Another bright day arrived and we headed along a ridge for a few hours, until the spectacular view of the bright blue waters of the massive Gjendbu lake appeared far below us. We followed the ridge along, before woopeeing down a snow slope into Memerebu lodge by the fjord. Our nuddy swim here even received a poop from the ferry boat.

Late in the afternoon we climbed back out of Memerebu and along the famous Bessegen ridge - a place where the ridge narrows very steeply between a high lake and the Gjendebu lake below. Beyond, there is another circular lake visible which is another slightly different hue of the bright blue which characterizes the snow melt loaded lakes.

The rivers were running pretty high from the snow melt.
This was the camp spot to end all camp spots.
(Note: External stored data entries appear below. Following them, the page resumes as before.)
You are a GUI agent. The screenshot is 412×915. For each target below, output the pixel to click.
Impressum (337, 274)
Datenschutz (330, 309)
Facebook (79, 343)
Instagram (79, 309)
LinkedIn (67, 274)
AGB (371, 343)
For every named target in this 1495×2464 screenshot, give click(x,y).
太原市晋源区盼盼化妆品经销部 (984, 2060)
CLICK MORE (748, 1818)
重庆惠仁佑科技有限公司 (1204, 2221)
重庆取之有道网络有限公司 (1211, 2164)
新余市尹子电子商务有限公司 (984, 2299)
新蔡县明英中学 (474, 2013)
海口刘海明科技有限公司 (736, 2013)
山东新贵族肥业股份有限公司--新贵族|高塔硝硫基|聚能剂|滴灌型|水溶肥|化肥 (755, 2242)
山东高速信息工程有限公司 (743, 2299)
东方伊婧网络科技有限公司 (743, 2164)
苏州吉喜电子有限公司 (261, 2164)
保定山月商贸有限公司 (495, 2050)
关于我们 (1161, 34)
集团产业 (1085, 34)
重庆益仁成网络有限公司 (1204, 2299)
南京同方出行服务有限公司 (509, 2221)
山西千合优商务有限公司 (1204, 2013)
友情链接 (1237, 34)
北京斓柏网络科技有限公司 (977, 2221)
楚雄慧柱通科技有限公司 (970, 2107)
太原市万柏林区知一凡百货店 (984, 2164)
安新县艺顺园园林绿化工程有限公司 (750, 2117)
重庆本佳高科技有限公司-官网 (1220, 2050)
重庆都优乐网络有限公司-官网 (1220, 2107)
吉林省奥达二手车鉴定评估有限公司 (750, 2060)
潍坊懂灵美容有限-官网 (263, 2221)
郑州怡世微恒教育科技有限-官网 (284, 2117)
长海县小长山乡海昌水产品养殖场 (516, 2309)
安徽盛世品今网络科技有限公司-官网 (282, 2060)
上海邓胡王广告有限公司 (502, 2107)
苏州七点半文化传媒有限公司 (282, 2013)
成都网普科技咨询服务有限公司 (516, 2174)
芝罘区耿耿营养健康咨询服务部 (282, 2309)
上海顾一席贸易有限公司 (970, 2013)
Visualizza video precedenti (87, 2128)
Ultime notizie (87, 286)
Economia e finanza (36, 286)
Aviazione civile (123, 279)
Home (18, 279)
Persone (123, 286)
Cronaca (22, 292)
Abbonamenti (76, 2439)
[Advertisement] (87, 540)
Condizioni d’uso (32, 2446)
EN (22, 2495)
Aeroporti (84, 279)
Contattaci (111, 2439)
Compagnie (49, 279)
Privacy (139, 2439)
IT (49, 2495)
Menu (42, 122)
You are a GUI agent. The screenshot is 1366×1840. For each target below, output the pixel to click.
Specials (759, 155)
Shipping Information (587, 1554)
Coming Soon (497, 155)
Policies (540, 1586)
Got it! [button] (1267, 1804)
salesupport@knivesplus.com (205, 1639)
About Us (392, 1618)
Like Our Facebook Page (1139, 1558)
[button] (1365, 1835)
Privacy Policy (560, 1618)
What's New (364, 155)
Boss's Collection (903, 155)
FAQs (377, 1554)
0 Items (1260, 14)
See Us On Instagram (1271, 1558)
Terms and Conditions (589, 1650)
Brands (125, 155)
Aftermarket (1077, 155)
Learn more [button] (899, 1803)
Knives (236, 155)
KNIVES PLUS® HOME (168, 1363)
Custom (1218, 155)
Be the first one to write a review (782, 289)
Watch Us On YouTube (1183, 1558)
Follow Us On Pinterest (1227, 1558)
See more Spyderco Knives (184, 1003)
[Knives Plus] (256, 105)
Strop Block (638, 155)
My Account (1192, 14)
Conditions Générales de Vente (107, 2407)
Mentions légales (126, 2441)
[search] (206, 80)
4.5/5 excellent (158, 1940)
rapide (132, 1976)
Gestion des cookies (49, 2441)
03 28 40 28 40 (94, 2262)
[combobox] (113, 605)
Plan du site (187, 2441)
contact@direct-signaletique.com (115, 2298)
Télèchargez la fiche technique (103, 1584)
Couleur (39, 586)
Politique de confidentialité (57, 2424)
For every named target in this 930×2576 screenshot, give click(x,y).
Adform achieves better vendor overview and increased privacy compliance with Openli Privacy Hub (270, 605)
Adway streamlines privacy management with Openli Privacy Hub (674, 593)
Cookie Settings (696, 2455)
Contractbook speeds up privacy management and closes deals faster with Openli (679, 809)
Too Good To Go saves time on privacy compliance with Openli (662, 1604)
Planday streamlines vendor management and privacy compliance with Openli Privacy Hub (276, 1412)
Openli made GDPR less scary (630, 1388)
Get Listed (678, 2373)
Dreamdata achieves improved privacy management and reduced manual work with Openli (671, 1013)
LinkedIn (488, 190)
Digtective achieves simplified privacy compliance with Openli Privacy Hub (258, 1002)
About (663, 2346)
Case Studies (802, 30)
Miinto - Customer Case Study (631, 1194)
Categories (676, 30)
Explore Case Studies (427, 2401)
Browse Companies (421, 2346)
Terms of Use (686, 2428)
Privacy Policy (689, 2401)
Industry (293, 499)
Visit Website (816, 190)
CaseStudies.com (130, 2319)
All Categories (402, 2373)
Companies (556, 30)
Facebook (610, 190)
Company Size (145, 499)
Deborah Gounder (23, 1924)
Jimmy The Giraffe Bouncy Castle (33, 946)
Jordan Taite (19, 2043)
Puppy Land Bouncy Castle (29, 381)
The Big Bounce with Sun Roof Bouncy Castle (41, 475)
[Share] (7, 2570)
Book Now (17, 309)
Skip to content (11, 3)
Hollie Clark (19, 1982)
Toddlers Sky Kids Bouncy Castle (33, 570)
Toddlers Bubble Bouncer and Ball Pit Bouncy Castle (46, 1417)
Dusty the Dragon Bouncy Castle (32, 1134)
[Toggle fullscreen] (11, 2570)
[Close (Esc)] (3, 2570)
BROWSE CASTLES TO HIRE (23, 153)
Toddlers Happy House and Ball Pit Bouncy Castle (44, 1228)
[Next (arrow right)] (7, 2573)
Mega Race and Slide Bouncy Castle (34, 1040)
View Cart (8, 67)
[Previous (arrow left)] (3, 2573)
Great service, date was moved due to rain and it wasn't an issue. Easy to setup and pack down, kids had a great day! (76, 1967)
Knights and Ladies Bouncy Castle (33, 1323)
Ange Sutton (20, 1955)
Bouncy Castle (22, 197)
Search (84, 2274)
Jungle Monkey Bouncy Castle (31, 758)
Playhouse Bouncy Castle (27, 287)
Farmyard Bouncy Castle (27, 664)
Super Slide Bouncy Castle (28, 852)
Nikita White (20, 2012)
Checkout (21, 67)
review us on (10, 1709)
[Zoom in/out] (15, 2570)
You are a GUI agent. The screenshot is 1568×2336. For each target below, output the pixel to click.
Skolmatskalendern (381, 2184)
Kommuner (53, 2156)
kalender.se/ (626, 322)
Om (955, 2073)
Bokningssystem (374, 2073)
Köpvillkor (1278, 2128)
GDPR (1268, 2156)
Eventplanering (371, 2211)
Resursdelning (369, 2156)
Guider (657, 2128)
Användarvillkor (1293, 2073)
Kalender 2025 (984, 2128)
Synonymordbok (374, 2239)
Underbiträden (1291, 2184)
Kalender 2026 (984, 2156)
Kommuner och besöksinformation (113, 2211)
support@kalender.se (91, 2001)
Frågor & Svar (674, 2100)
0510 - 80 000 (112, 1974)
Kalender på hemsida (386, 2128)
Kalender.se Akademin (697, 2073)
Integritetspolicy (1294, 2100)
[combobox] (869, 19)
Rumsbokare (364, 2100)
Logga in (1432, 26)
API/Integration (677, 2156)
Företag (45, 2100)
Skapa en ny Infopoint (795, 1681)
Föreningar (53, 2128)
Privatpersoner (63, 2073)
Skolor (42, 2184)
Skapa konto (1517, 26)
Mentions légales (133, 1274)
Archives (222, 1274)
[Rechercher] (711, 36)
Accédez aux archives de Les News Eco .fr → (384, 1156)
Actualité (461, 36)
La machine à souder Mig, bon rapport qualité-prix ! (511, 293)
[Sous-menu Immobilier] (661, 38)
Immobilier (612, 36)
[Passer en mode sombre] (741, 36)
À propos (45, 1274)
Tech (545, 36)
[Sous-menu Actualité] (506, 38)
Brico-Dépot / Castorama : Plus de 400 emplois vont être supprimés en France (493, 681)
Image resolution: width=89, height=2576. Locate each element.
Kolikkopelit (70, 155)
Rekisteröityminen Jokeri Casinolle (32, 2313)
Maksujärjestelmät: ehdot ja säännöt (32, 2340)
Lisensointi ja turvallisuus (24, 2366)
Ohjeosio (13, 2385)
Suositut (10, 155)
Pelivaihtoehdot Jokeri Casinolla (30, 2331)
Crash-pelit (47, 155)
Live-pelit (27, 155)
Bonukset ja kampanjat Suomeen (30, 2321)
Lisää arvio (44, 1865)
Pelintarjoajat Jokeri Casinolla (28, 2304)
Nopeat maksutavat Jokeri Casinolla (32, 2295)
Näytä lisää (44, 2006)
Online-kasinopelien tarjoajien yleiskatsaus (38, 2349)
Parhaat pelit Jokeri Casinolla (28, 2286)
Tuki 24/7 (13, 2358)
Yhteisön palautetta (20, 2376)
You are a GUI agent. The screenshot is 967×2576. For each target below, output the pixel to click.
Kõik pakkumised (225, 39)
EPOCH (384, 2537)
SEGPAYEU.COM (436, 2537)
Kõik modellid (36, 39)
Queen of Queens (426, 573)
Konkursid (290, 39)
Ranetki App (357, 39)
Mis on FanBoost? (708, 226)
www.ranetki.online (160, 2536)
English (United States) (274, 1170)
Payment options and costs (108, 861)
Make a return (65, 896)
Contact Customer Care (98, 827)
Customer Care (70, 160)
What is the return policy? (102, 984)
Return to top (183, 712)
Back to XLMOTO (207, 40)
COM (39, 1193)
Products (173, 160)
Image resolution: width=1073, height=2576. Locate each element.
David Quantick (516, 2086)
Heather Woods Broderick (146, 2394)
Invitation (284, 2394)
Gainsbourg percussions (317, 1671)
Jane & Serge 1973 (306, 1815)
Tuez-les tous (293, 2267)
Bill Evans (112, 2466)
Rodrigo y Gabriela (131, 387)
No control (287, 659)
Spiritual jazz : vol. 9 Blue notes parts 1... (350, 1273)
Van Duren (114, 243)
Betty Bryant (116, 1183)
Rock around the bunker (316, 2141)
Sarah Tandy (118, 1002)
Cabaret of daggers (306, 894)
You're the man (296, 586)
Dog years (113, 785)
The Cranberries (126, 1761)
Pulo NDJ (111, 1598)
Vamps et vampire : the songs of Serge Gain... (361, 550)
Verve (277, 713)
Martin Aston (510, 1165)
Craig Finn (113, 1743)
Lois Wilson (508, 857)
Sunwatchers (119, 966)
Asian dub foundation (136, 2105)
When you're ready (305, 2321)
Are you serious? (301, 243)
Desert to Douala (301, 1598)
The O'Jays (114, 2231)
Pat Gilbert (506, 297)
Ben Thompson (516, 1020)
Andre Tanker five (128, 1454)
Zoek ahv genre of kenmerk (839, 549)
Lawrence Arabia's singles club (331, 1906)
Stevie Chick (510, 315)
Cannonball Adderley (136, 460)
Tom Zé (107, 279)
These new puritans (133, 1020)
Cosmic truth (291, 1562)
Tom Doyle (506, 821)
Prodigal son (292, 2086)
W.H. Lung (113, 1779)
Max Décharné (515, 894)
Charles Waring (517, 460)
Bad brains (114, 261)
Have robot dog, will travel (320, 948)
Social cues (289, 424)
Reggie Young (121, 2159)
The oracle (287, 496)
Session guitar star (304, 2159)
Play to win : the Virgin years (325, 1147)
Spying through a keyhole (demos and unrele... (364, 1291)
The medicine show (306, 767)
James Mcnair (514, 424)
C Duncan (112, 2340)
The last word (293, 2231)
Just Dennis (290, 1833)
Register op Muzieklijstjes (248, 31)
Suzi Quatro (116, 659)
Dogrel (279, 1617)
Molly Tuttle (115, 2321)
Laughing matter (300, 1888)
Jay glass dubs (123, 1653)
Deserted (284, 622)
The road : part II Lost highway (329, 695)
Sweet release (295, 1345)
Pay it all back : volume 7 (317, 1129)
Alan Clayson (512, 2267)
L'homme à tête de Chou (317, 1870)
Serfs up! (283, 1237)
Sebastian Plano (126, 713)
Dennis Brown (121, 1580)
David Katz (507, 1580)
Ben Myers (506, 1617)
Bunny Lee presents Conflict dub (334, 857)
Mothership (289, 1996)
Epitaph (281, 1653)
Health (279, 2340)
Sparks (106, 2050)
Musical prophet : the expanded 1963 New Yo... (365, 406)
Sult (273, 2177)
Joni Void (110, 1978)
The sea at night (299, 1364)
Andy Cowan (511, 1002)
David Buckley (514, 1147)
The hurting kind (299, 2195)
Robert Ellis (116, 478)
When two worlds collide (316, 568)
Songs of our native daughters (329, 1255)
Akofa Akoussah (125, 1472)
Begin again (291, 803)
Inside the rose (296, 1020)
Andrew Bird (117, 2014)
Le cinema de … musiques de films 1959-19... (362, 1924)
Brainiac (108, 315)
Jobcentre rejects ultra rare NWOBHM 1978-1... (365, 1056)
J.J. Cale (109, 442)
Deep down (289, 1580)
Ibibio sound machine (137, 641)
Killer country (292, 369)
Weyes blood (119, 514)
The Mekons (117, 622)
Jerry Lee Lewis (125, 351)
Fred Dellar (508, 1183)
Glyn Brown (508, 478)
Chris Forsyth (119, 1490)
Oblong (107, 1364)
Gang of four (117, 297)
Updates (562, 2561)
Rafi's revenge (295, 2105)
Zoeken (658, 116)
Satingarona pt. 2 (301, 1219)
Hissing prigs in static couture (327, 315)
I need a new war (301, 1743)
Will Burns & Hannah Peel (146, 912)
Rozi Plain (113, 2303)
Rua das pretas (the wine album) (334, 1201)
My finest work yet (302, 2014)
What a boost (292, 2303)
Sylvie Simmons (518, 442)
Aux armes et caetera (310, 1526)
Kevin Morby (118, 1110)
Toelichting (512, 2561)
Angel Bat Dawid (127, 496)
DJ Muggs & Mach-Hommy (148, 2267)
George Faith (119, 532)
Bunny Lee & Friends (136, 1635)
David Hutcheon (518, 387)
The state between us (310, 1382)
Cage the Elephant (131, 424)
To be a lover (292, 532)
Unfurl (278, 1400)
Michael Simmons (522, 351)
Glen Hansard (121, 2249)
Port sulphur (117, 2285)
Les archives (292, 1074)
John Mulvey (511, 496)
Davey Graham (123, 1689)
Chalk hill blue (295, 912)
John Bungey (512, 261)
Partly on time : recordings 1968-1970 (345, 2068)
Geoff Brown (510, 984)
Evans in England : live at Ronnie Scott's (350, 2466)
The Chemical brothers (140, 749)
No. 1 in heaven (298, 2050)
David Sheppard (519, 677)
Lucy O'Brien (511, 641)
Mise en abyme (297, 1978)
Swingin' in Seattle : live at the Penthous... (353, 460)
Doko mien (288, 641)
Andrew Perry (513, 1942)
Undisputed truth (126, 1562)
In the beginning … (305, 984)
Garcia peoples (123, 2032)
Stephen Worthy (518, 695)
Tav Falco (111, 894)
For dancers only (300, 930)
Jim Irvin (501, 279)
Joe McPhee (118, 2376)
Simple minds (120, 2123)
Not a sole around, we wallowed in its natural beauty, wowed ourselves over the vertical cliff face on one side of the ridge, then trotted 30m to the other side of the ridge to plunge into the iceberg filled lake.

Chris takes a chilly plunge!
The next day was supposed to be the short day. It was the longest! We climbed Surtningssue 2368m, me terrified of a huge thunderstorm I definitely spotted on the horizon, while Cris decided he had had enough some short way from the summit - consequently we renamed this one 'Pikers Peak'. Some crappy holey snow on top slowed our progress, so we didn't reach Cris till 5 pm.
Up in the mountains!
Snow makes a fast descent.
A long descent to our rucksacks and then on to another lake for camping - it was 10 pm before we ate dinner. Never mind, it had been a cool day.

Finally we were getting into the swing of things, packs were much lighter and food supplies low, so we quickly covered the distance to Glitterheimen hut. There we were able to buy some much needed chocolate and snackie goodies.

As we crossed the large snowy plateau that took us down to Spiterstulen, a thunderstorm rumbled over the top of the Galdhøpiggen summit. We found a sheltered spot in the forest for our final camp.

We had a very steep grunt out of the valley the following morning, up to the skifield on Galdhøpiggen. There were hundreds of snowboarders doing some amazing 'aerials' on a huge jump. This field is apparently a 'summer only' field - in the winter there is actually too much snow and the road cannot be kept open.

We enjoyed a hot chocolate in the ski lodge before trudging down the ski road to our finish point - Lom. From there we took a couple of bus rides, then a train trip from Otta and before we knew it we were back in Trondheim at our comfy new flat for a much needed shower!